You don't have headaches because your virtual machine got hacked or so by unit tests. And it runs them in different environments. That's interesting thing. For example, you could say, I want PHP 5.2 to 5.4 in different databases that builds up this metrics of test combinations.
And Travis runs all of them and how would you as a single developer find out that this combination fails? Travis does that for you and it launches all different versions that you're saying it should test and then it reports back if all pass or what fails.
Documentation and translation in TYPO3. To translate TYPO3 and the extensions we're having Pootle installed. Pootle is a Python-based project. And we're using XLIF format like two years ago or so for the translations.
Every night language packages are built out of the translations which are entered into Pootle and people can go into the TYPO3 installation and say fetch translations and then these packages are downloaded. Pootle is actually pretty nice.

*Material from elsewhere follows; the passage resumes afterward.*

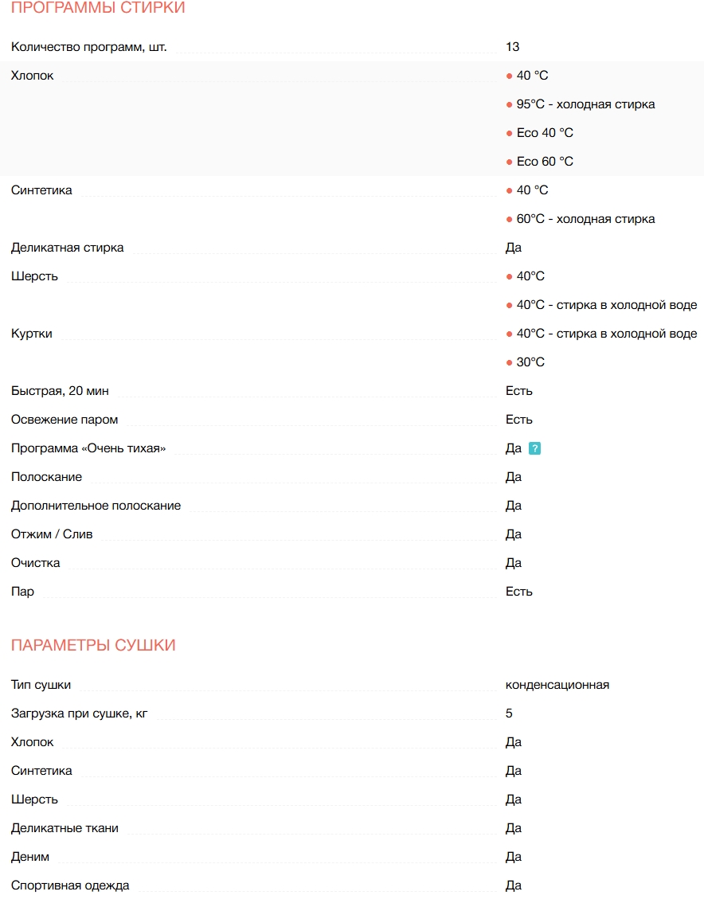Click the «ПАРАМЕТРЫ СУШКИ» section heading

point(93,645)
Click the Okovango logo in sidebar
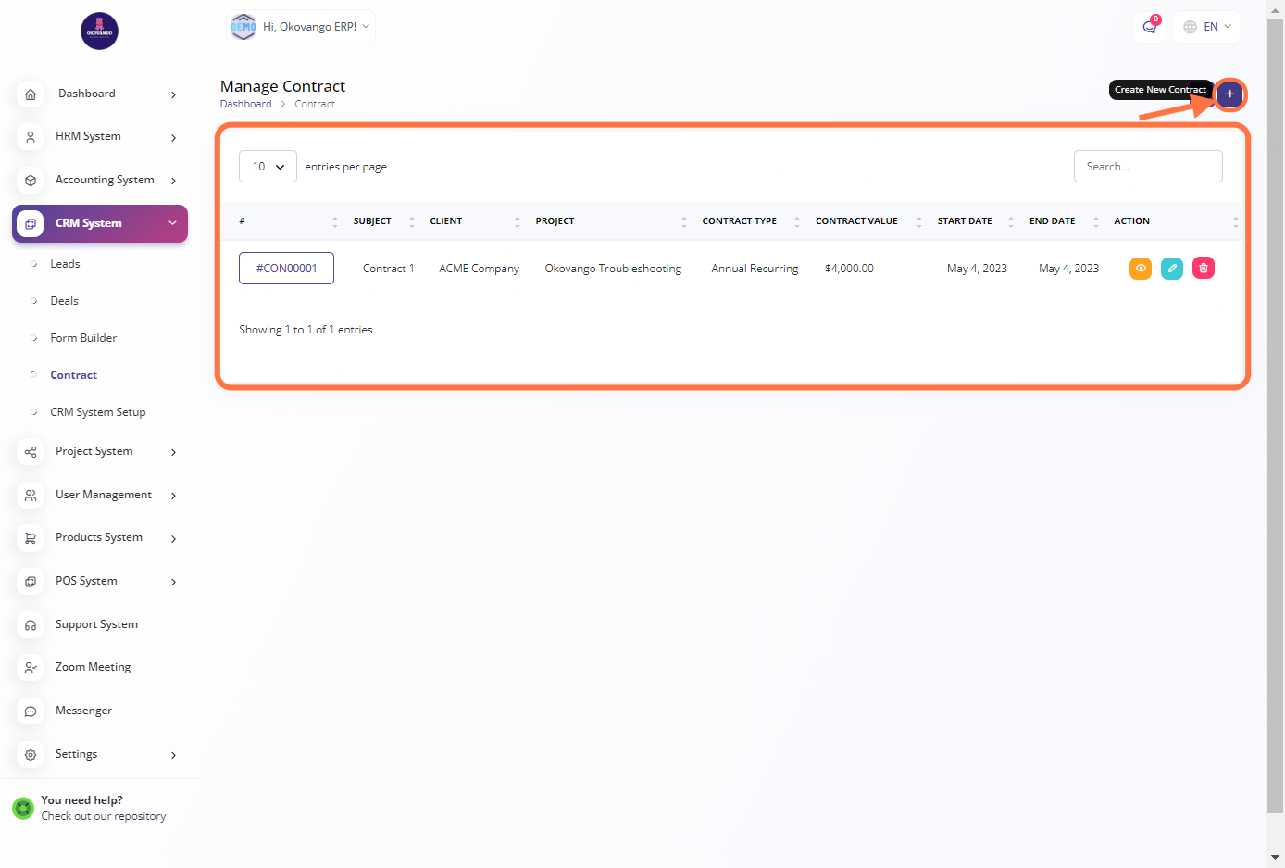The image size is (1285, 868). point(99,31)
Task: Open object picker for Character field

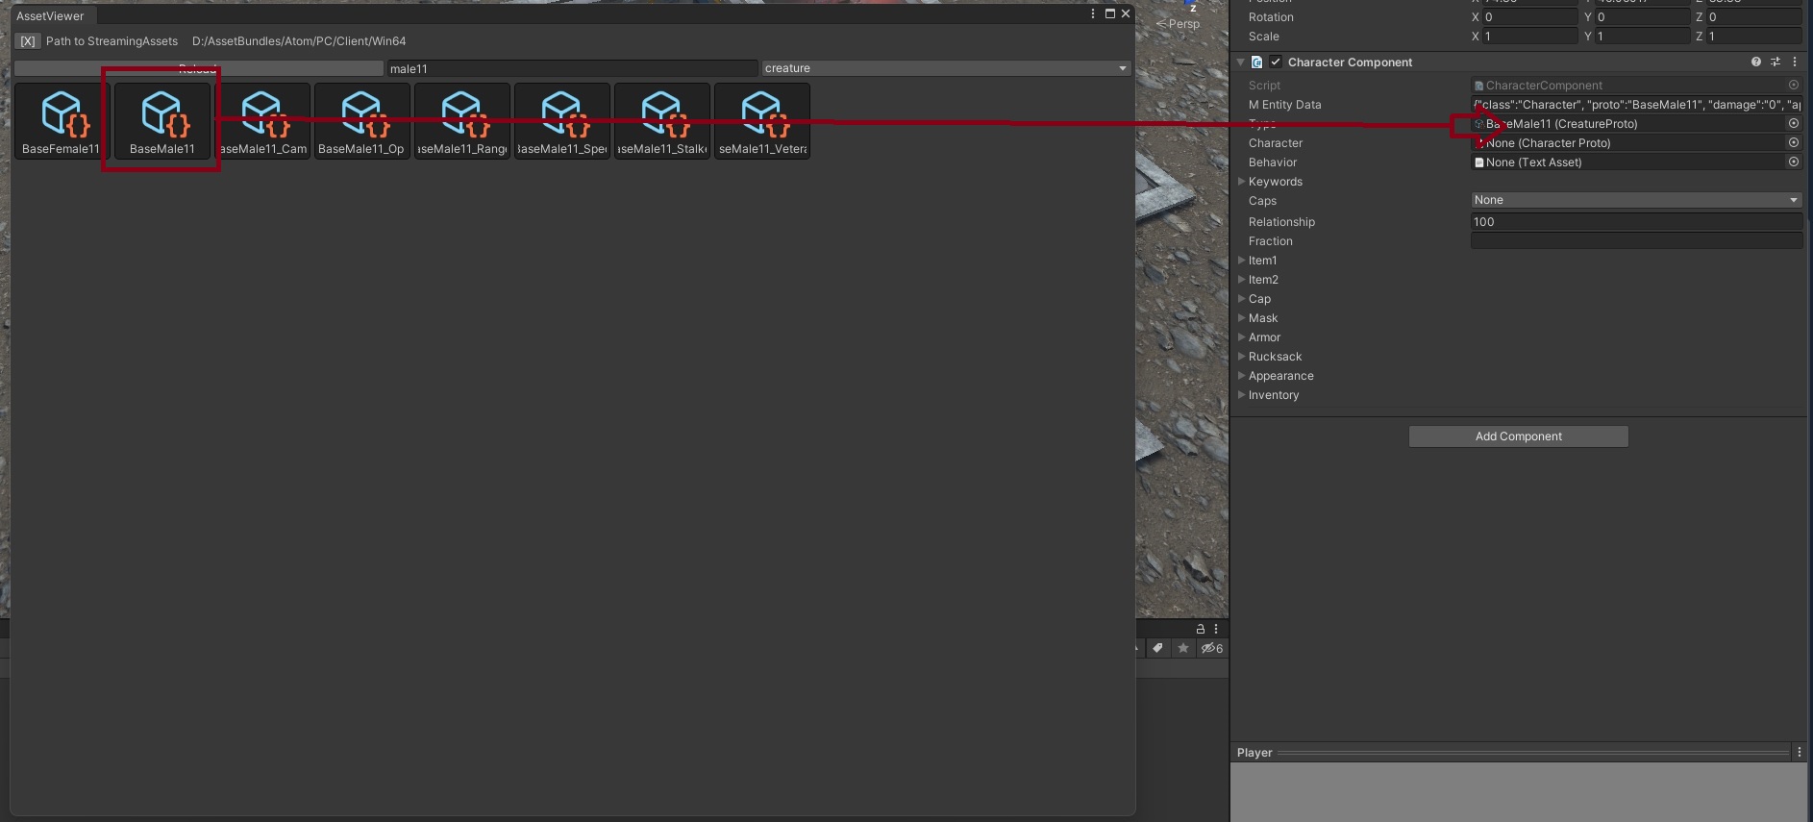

It also offers for everybody to suggest translation. So it's not a single team that does all the translations but everybody can just come here with a TYPO3.org account, log in and suggest a translation and team members can really set this translation active and everybody can just suggest new translations.
Documentation in open source project. Well, it was a raw point for a long time. Probably not the only reason but one reason, sorry.
Feel free to, we're using restructured text. Feel free to watch the slides online. It's a really nice format. It's built for Python initially and I'm out there for questions. Nice that you attended.
Please see through my slides and also the comments online. Thanks for attending. Thank you.